|Expert Reactions to Recent Cyber-attacks on Organizations Should Be Chilling to CAEs |
A recent report from Cisco Systems Inc. provides CAEs with food for thought on the security threats and trends that emerged during the past year as well as on the security “hot spots” emerging in 2010.
Mainstream news accounts of the recent assault on the computer networks of IT behemoth Google Inc. should be alarming to CAEs. Subsequently published reactions of security experts should be even more chilling.
Hackers seeking to steal the intellectual property of Google and reportedly dozens of other high-profile U.S. organizations used unprecedented assault tactics, according to researchers at the business and consumer security software firm McAfee Inc. “We have never ever, outside of the defense industry, seen commercial industrial companies come under that level of sophisticated attack,” says Dmitri Alperovitch, vice president of threat research for McAfee. “It’s totally changing the threat model.”

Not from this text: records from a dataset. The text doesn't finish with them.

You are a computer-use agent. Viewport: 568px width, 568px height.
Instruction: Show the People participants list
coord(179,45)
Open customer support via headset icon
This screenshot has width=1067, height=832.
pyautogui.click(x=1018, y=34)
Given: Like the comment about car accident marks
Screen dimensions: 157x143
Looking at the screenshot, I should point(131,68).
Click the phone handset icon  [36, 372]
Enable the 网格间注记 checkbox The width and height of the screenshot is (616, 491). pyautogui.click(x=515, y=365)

The recently released 2009 Annual Security Report by the networking technology firm Cisco Systems Inc. does not provide chief information officers (CIOs) or CAEs with specific suggestions for mitigating the clearly escalating risks to the organization’s technology infrastructure. This 40-page report does, however, provide food for thought and conversation by summarizing in lay language the security threats and trends that emerged during the past year. It also explores emerging security “hot spots” for 2010. Two trends explored throughout the report, which is somewhat self-promotional in content and tone, are the explosive growth of social networking and cloud computing.

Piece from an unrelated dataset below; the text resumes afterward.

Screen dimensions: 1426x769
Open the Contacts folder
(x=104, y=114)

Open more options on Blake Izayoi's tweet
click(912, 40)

Cisco asserts that it is almost impossible to overstate the current impact of social media on computer security. “It is routine now for workers of all generations to interact with colleagues, customers, or partners using social networks that, a few years ago, would have been populated mostly by computer users in their teens and 20s. … The threats and security issues that come with these social networks aren’t usually caused by vulnerabilities in software. More commonly, these threats originate from individuals who place an unwarranted amount of ‘transitive trust’ in the safety of these communities.” That is, according to the report, social network users generally will trust something or someone merely because a user they know also has expressed trust in that person or subject. The high levels of trust that users place in social networks provide ample opportunities for new and more effective cybercrimes, the report continues: “Instead of searching out vulnerabilities to exploit, criminals merely need a good lure to hook new victims.”

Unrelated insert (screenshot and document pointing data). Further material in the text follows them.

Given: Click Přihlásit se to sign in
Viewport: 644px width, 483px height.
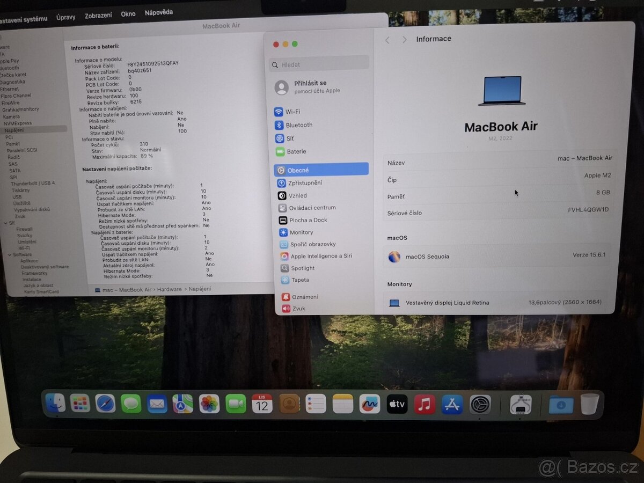Looking at the screenshot, I should 310,83.
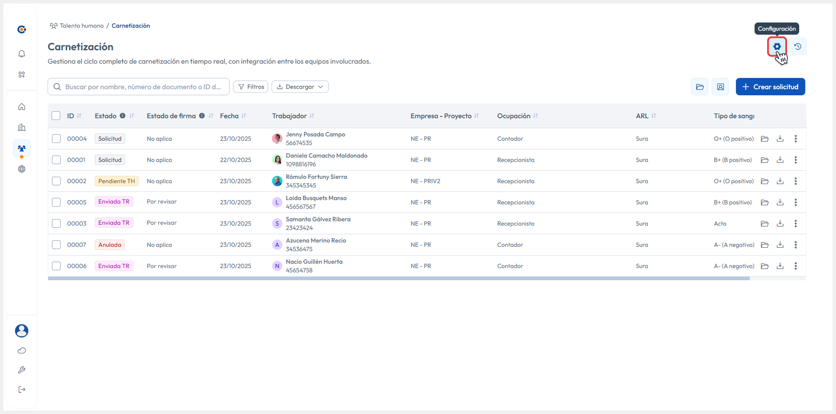This screenshot has width=836, height=414.
Task: Open the Configuración gear icon
Action: pyautogui.click(x=777, y=46)
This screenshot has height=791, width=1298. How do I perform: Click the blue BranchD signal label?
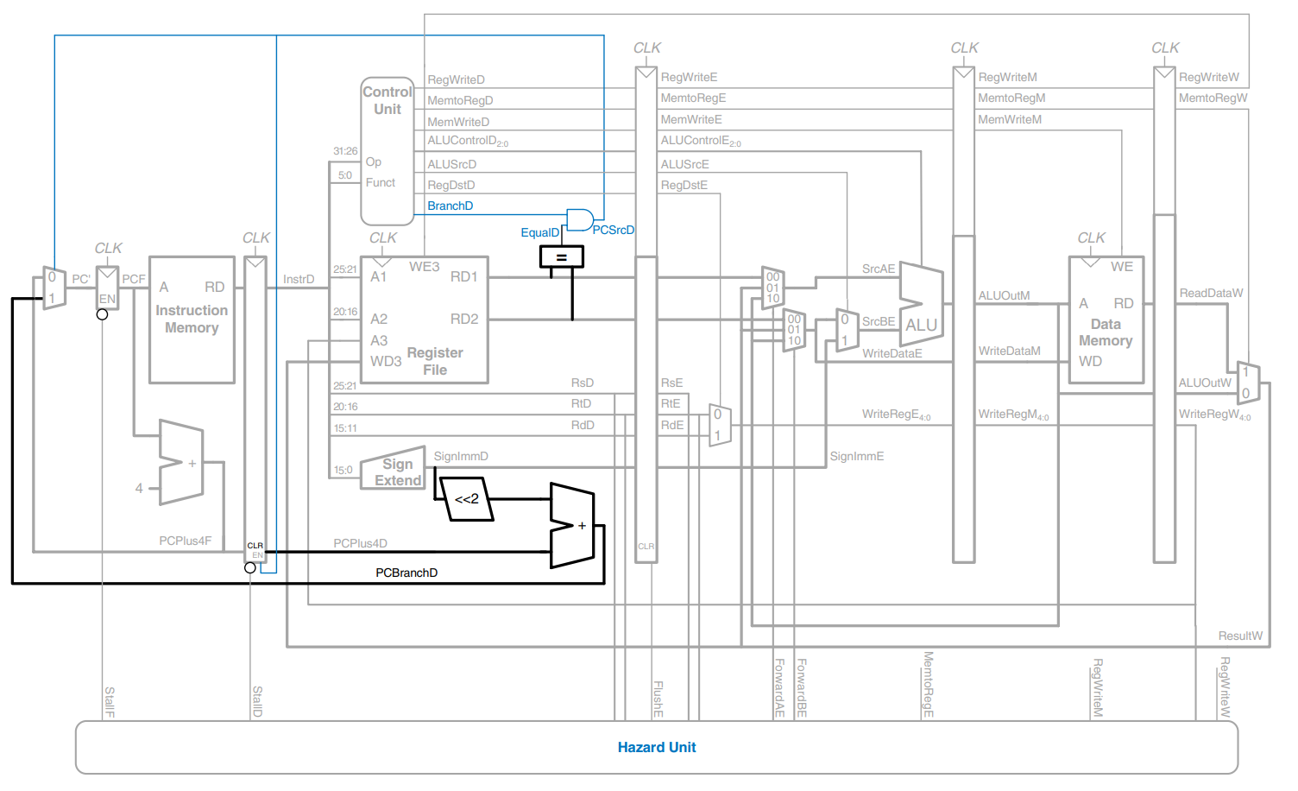[450, 206]
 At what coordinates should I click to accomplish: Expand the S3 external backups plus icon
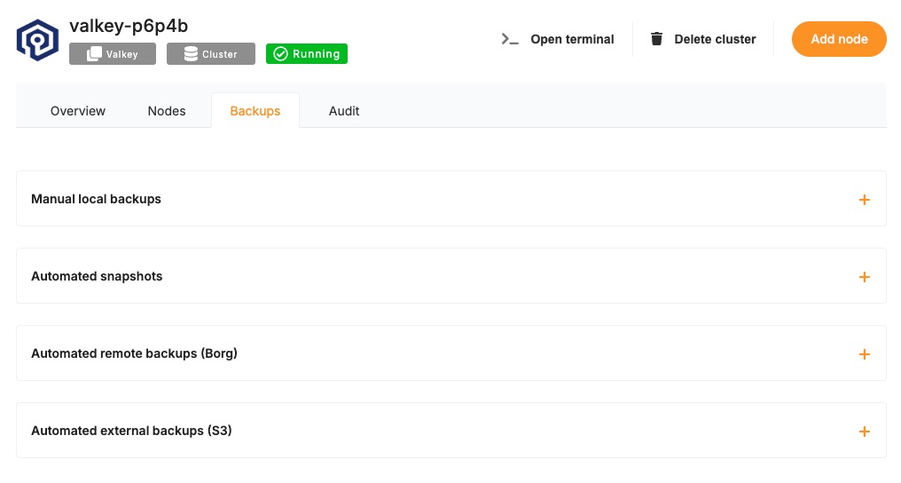(865, 432)
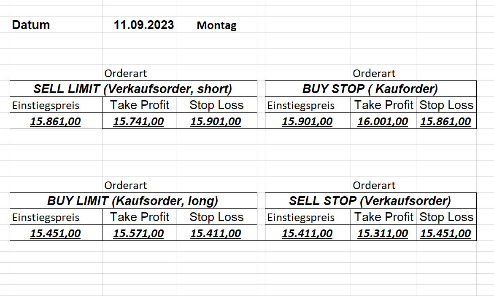Viewport: 494px width, 296px height.
Task: Click the date cell 11.09.2023
Action: (143, 25)
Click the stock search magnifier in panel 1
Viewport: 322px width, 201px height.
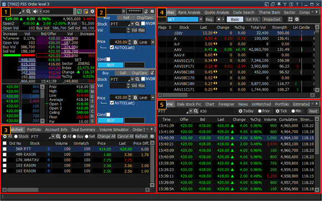pyautogui.click(x=28, y=12)
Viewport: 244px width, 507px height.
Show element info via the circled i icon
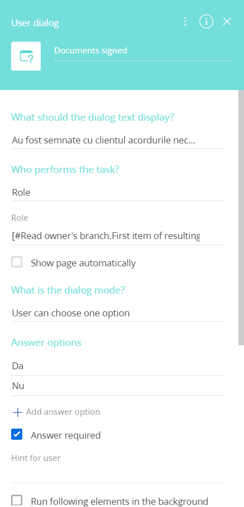point(206,22)
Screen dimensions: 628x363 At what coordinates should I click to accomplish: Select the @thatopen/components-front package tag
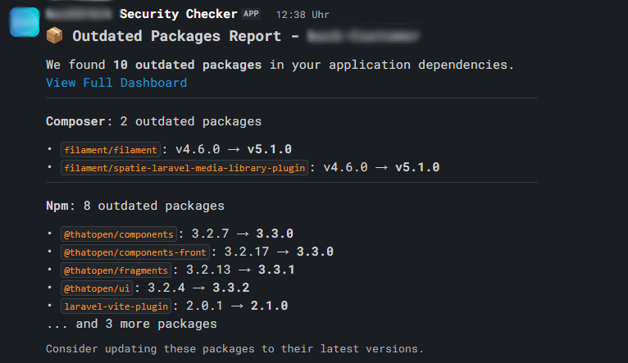point(136,252)
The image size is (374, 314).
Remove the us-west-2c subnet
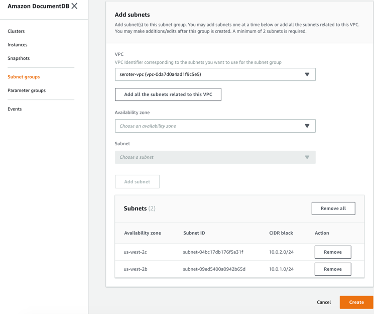click(332, 252)
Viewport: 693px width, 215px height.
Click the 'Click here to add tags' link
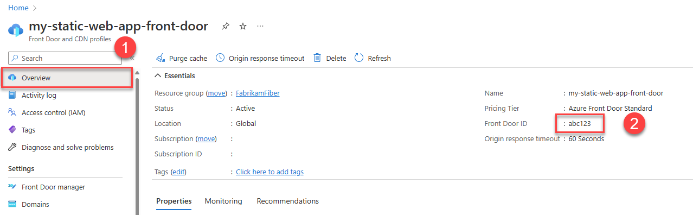coord(270,172)
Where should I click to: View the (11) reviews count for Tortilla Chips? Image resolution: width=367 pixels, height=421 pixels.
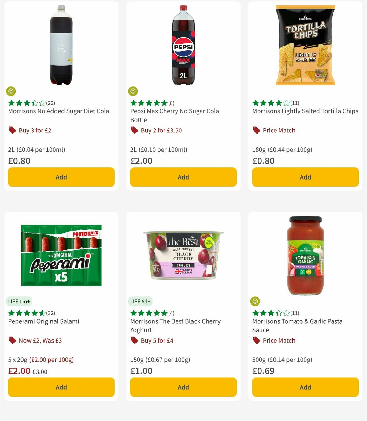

A decade ago, when organizations managed their confidential information within closed networks, the idea of banking a sizable chunk of competitive data at a place known as “the cloud” was utterly unthinkable, the report reminds. Today, however, cloud computing is being widely pursued by leading-edge organizations as a cost-effective means of providing on-demand information access to employees whose roles often take them far from the central office. The report asserts that many of today’s CIOs have “swung in the opposite direction from their 1990s colleagues … and are so trusting of cloud computing that they conduct minimal due diligence when selecting hosting providers and evaluating data security.” CISCO says the basic questions CAEs should ask about cloud computing include:
Where are information assets going?
How are they being protected?
Who will have access to information?
How can the organization navigate policy shifts, regulatory compliance, or audits?
Among the most thought-provoking sections of the report is the list of small errors commonly made by IT departments and employees alike that, in combination, comprise a “security nightmare formula.” In summary, these errors — which organizations should strive to mitigate or avoid altogether — include:
Easy-to-guess passwords and password reuse. Obvious strings of numbers like “123456,” mothers’ maiden names, or simply using the word “password” as a password make it easy for criminals to break into accounts. Even more problematic is the reuse of the same or similar passwords.
Inconsistent software patching. Conficker, the biggest “botnet” of 2009, gained traction because of the widespread failure to download a readily available software patch. Although most of today’s attacks are being launched via social networks, criminals nonetheless continue to seek ways to exploit “old-style” vulnerabilities.
Getting too personal. By disclosing information such as birth dates and hometowns, social media users make it easy for criminals to break into private accounts and gain control by resetting passwords. Corporate users are not immune to this trend, frequently using Twitter to discuss business projects, for example.
Overdose of trust. Individual and business users of social media commonly place too much trust in the safety and privacy of their networks and are prone to respond to messages, supposedly from their connections, containing malware-laden links.
Outdated virus protection. Computer users — including IT staff — often fail to update anti-virus software timely, leaving systems vulnerable to attacks that normally would be easy to block. Although ensuring that virus software is updated provides baseline protection, sophisticated criminals are now hiring services to test their malware to ensure it will not be detected by anti-virus programs.
It won’t happen to me syndrome. Employees often intentionally violate policies and knowingly engage in risky behavior online because they believe this behavior will not actually trigger a cyber-attack or compromise their employer’s cyber-security.